Why grow your own? - Introduction

 

Introduction

fruitwise

 

See the fruitwise test video

This section looks at reasons to consider growing your own food, with some links to discussions and notes on growing your own vegetables.

 

July 2012 Update:

Our initial plan was to add info and reviews of growing products and growing methods, but this project was put on hold as we found ourselves busy getting established in Oxfordshire and just not enough hours in the day!

 

Suddenly we looked up to realise that it wasn't just months that had gone by, but years!

A bit like being Rip van Winkle but without the beardy growth.

 

The core information we first published still seems valid, but we have so busy just trying to do things that spending time writing about it online has been relegated down the list of 'things we must get done'.

 

At the end of 2008 we found ourselves in Oxfordshire trying to renovate an old kitchen garden - and you can find some journal entries on that here.

 

Then, planning to get a new business established in 2009, and starting it in 2010, the last 2 years have proved much more challenging than we expected (stupid of us, I know), but time has literally flown by, and if there are things we have learned, they include:

  • Start small.

  • Don't underestimate what the world will throw in your direction in terms of weather and the unexpected.

  • Make sure you are growing as close to home as you can.

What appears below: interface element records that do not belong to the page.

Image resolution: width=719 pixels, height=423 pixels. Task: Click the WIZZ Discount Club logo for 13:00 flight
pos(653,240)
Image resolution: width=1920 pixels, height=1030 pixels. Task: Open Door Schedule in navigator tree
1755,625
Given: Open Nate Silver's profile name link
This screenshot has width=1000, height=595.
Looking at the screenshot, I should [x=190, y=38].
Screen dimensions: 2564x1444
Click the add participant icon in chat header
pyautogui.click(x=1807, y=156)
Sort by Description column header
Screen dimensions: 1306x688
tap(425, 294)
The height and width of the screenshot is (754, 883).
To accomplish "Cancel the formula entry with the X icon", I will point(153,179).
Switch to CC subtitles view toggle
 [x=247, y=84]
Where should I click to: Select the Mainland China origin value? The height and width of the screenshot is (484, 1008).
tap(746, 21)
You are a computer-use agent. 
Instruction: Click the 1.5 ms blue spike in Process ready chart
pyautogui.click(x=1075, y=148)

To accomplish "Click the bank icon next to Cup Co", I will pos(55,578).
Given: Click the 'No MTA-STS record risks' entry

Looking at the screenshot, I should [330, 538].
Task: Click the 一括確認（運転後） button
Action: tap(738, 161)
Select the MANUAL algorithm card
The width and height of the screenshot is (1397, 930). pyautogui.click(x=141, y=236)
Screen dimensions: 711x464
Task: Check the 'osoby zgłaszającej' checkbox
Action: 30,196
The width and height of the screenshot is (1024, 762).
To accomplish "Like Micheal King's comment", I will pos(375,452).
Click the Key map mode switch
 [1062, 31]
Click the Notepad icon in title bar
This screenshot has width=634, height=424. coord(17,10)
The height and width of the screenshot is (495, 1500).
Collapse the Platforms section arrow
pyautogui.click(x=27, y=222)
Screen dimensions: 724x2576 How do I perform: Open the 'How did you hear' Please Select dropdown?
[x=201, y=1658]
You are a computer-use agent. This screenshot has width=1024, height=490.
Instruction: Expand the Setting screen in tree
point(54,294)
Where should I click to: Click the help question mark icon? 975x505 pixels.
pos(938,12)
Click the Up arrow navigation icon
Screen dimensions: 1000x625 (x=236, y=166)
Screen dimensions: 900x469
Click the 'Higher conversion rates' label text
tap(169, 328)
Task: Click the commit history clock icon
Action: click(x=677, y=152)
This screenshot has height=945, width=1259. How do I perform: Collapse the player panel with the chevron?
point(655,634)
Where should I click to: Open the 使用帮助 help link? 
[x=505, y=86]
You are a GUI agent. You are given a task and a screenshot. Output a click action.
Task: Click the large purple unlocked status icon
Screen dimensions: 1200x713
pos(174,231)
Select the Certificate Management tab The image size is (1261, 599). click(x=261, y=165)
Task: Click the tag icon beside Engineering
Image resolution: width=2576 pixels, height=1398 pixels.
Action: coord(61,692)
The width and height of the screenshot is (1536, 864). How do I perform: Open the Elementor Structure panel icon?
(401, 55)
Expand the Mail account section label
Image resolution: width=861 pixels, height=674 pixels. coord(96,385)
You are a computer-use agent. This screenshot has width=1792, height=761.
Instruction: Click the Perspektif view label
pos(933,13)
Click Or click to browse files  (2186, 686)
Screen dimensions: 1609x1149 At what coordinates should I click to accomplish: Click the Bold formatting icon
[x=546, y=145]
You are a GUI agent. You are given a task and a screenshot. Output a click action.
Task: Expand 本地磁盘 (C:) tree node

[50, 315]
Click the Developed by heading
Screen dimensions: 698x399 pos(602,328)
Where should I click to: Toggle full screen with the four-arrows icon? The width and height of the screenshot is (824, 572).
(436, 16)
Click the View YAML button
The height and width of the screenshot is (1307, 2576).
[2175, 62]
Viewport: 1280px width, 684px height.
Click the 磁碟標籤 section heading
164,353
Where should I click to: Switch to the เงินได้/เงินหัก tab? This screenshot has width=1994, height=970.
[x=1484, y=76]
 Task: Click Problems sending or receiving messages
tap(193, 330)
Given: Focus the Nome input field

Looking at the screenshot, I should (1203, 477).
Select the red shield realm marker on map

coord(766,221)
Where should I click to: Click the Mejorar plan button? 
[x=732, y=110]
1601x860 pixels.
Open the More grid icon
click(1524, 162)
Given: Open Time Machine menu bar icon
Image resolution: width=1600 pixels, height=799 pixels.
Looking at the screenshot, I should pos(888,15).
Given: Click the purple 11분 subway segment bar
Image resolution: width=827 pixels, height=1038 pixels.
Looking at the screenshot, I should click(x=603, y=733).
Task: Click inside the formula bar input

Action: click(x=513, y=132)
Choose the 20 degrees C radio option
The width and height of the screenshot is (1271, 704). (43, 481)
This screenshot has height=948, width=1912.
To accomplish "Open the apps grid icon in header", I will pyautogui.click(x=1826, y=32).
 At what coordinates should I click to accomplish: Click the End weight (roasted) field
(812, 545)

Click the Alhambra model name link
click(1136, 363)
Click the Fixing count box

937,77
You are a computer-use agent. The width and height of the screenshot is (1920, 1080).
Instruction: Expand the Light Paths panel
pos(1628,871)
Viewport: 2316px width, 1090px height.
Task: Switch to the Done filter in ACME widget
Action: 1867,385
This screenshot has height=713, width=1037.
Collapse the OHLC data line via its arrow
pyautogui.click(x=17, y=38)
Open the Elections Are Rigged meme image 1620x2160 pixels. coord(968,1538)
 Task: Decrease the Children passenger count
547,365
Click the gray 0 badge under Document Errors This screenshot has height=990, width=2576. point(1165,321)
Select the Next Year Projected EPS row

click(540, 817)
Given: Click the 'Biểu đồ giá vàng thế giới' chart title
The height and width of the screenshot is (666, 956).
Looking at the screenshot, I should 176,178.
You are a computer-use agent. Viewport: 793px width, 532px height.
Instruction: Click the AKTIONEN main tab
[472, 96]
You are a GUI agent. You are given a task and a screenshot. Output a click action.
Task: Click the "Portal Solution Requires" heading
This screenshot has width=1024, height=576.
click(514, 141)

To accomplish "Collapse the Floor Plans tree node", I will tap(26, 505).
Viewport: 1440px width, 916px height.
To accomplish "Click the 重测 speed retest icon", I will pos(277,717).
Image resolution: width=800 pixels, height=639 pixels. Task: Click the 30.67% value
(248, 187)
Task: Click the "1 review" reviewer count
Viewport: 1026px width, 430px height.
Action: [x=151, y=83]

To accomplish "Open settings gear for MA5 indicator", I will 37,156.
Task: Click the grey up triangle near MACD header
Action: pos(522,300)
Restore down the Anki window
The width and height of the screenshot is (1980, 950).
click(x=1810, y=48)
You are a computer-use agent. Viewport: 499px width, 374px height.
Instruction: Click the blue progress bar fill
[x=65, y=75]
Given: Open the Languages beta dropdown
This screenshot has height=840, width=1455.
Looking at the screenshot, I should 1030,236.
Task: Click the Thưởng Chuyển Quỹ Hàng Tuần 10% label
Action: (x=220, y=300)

  • Grow a variety of things.

  • Think about calories.

  • Salads might be fashionable but there is only so much of it you can eat - especially if you've spent the week working physically - you want stuff that gives you energy, and grazing leaves does not do it!

 

2010 and 2011 proved to be challenging years for our vegetable plot (e.g. in 2010 we thought we'd try outdoor tomatoes and lost more than 100 plants to blight, just before the tomatoes were ripe).

2012 has, so far, been a bit of a dud. The variations in weather (even over the course of a single day) have not helped at all. Where we would normally have expected a glut of things like courgettes by July, 2012 has been a disaster with plants stalling as temperatures fluctuate up and down, and so much rain that we might have been better off trying fish farming.

 

If anything, the importance of knowing how to grow your own food has increased, but, the level of effort is not small; and whilst we firmly believe that nothing beats stuff you have grown yourself - when you look at the time and work involved (e.g. potatoes), it is difficult to set that time aside when you are struggling to earn enough money to live
and potatoes cost next to nothing when you consider the effort of growing your own crop.

 

However.. and this is a big one - what happens if the supply of cheap food in a supermarket gets interrupted?

 

Or perhaps something more probable: Just look at the 'great petrol scare' - if something actually happened to interrupt food supplies or push prices up even more, then knowing how to grow your own could suddenly become very important and much more cost effective.

 

The amount of labour involved is significant, and as things stand, why would someone want to spend the time?

 

Well, these and other things we plan to cover in upcoming articles - we've learned a lot over the last few years, now we hope to write a little about it and see where that leads us.